*Exercise requirements*. Copy the material below word for word, from its first line up to and including the line that contains "What are the".

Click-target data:
┏━━
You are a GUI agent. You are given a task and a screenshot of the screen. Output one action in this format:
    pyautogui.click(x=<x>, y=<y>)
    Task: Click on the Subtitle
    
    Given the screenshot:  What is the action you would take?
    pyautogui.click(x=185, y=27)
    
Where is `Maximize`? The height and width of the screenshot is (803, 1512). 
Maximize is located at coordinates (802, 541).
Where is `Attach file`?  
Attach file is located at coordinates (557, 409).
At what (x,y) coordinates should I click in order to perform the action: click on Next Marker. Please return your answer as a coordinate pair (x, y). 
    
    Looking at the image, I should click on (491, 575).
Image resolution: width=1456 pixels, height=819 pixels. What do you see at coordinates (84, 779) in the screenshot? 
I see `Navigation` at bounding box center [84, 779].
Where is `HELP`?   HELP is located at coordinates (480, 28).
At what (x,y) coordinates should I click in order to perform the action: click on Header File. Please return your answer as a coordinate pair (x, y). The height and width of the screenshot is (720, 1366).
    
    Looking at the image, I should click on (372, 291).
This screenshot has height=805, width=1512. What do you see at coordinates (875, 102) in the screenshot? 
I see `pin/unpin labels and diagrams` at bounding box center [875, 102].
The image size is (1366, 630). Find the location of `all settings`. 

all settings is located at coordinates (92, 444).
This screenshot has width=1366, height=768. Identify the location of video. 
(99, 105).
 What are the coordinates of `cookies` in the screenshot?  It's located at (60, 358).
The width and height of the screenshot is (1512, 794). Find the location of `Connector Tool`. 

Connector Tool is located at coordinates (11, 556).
┗━━
*Problem solution*.
You are a GUI agent. You are given a task and a screenshot of the screen. Output one action in this format:
    pyautogui.click(x=<x>, y=<y>)
    Task: Click on the Subtitle
    
    Given the screenshot:  What is the action you would take?
    pyautogui.click(x=185, y=27)
    
Where is `Maximize`? The height and width of the screenshot is (803, 1512). 
Maximize is located at coordinates (802, 541).
Where is `Attach file`?  
Attach file is located at coordinates (557, 409).
At what (x,y) coordinates should I click in order to perform the action: click on Next Marker. Please return your answer as a coordinate pair (x, y). 
    
    Looking at the image, I should click on (491, 575).
Image resolution: width=1456 pixels, height=819 pixels. What do you see at coordinates (84, 779) in the screenshot? 
I see `Navigation` at bounding box center [84, 779].
Where is `HELP`?   HELP is located at coordinates (480, 28).
At what (x,y) coordinates should I click in order to perform the action: click on Header File. Please return your answer as a coordinate pair (x, y). The height and width of the screenshot is (720, 1366).
    
    Looking at the image, I should click on (372, 291).
This screenshot has height=805, width=1512. What do you see at coordinates (875, 102) in the screenshot? 
I see `pin/unpin labels and diagrams` at bounding box center [875, 102].
The image size is (1366, 630). Find the location of `all settings`. 

all settings is located at coordinates (92, 444).
This screenshot has width=1366, height=768. Identify the location of video. 
(99, 105).
 What are the coordinates of `cookies` in the screenshot?  It's located at (60, 358).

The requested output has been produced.